Following the instructions in this post to load the same opt 13b. I have access to 8 Nvidea A100 80GB machines.

model = AutoConfig.from_pretrained("facebook/opt-13b") runs successfully and the model card is available to use. Example of the model

  (model): OPTModel(
    (decoder): OPTDecoder(
      (embed_tokens): Embedding(50272, 5120, padding_idx=1)
      (embed_positions): OPTLearnedPositionalEmbedding(2050, 5120)
      (final_layer_norm): LayerNorm((5120,), eps=1e-05, elementwise_affine=True)
      (layers): ModuleList(

However, device_map = infer_auto_device_map(model) returns {'': 0} despite 8 GPUs being available.

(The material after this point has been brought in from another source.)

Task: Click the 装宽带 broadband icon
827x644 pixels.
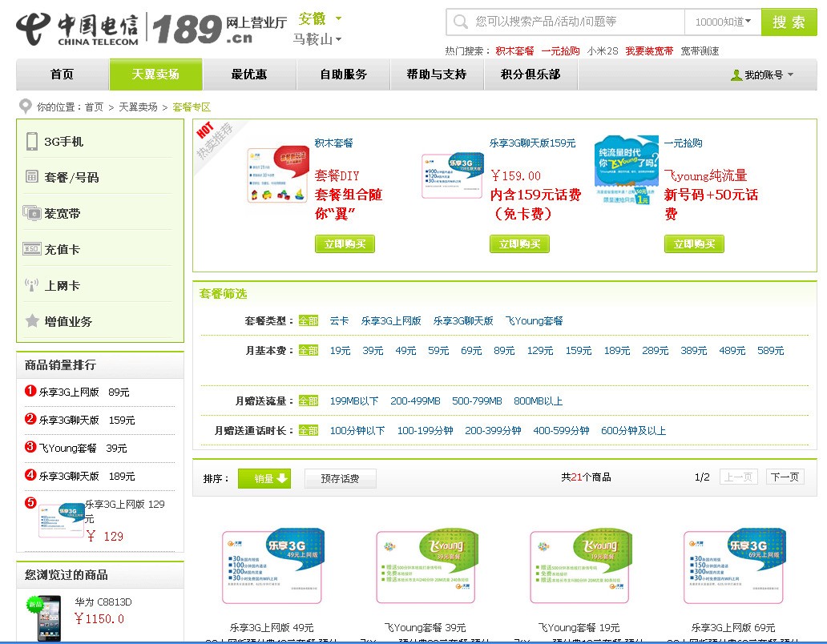Action: [x=31, y=213]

The code is exactly the same as the blog post

from accelerate import infer_auto_device_map, init_empty_weights
from transformers import AutoConfig, AutoModelForCausalLM

config = AutoConfig.from_pretrained("facebook/opt-13b")
with init_empty_weights():
    model = AutoModelForCausalLM.from_config(config)

device_map = infer_auto_device_map(model)

Not sure why this is the case.
Any suggestions/help appreciated. Thanks!

Your model fits on the whole GPU, so infer_auto_device_map just returns that ({'': 0"} means put everything on GPU 0). You can pass along a max_memory argument if you want to limit how much memory to use on each GPU.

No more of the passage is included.